While responding, the Commissioner for Justice and Attorney General, Bauchi State, Barr Yakubu Bello Kirfi assured the groups that the perpetrators would not go unpunished. He charged the NGOs to always copy the ministry of any reported case of rape in the society.

 

Bello stated that Conference of Attorneys General had a virtual meeting where issue of rape and violence against women was discussed on how to address the menace. Also, in a relative development, the Women Advocates Research and Documentation Center, WARDC has revealed that that it records 1,500 interventions in sexual and gender based violence cases annually in Nigeria.

 

The Executive Director, WARDC, Mrs.

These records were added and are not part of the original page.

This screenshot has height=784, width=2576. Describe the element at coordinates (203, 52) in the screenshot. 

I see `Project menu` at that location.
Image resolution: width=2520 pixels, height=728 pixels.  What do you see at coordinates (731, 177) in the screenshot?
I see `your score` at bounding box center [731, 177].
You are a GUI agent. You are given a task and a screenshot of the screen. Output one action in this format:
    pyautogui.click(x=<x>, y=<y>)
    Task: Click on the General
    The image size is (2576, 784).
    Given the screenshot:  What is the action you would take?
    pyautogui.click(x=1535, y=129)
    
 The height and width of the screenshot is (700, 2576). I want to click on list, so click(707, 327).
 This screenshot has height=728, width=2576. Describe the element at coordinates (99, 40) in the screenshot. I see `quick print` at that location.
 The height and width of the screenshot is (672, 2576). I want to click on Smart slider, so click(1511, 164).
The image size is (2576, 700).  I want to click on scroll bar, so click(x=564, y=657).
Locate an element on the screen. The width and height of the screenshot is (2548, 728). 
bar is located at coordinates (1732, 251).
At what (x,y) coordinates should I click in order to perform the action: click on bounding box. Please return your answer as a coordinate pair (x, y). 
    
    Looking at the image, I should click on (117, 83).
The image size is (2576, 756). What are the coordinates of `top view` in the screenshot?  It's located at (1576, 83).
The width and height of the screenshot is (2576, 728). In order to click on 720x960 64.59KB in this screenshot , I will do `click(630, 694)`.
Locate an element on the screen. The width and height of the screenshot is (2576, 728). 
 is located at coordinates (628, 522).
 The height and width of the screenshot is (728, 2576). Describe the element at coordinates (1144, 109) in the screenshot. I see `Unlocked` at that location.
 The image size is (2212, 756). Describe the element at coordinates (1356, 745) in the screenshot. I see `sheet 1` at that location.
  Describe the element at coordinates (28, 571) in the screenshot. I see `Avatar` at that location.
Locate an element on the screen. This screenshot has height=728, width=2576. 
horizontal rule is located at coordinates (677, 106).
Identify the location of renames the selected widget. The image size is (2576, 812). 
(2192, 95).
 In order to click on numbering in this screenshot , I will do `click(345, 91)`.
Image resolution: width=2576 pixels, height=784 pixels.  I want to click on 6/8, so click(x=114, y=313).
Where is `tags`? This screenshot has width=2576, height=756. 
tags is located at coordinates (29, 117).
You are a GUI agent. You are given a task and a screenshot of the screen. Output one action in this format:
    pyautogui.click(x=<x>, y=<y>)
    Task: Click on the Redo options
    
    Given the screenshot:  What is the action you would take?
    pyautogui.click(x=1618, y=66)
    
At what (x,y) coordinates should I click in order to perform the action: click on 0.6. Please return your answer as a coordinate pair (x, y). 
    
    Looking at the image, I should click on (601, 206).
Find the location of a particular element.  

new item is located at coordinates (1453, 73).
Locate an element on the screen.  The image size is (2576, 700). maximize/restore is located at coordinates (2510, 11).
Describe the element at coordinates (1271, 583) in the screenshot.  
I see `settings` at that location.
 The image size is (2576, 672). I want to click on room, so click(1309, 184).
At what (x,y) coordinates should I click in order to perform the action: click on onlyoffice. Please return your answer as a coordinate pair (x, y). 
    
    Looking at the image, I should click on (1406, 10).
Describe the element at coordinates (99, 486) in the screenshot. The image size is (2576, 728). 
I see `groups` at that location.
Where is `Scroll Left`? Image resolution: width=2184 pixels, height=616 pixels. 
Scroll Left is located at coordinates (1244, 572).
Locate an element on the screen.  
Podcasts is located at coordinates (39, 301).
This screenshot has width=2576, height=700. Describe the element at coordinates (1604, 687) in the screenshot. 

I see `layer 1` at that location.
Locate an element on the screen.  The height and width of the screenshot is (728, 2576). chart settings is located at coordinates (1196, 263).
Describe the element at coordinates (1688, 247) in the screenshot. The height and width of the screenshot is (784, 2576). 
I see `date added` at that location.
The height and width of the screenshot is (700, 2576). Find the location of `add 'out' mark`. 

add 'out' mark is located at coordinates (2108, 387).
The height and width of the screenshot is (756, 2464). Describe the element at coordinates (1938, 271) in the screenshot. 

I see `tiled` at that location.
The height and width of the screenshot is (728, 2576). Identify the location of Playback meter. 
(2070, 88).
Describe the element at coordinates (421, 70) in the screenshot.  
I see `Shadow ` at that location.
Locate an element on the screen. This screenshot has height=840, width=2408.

Abiola Akiyode-Afolabi told New Telegraph in an interview shortly after a one day training for women groups, students and lecturers of tertiary institutions on reportage of violence against women and girls that WARDC was supported by the African Women Development Fund based in Ghana to supports issues related to women and girls across Africa, including internally displaced persons.

 

She said that the essence of the training for the participants is to support a system in the higher institutions that can prevent sexual harassment and gender based violence as well as strengthen the university system to know what to do in addressing the menace.

 

According to her, establishing a sexual harassment response team in tertiary institutions across the state was very crucial so that students who are victims can access justice.

 

“There is an assumption that sexual harassment and other forms of gender based violence in the tertiary institutions do not exist, but we have seen from recent happening in the country, that they do occur within the university system.

 

We have observed that most university system and tertiary institutions do not have a strong structure in responding to these issues”

 

“So what we want to do is to support a system that can serve temporarily, especially for tertiary institutions that do not have a sexual harassment and gender based violence policy.

 

The whole idea is to empower a group that can lobby and create awareness as well as advocate for such policy development within the institution, so that young girls in the schools can be free from randy lecturers sexual harassment,” she said Mrs. Abiola said that in the twenty years existence of the organisation, WARDC has provided legal aid for women who suffered domestic violence, sexual harassment and other forms of violation of their fundamental human rights, adding that it also work on political participation for women, maternal health and supported passage of Violence against Persons Prohibition law VAPP in several states of the federation.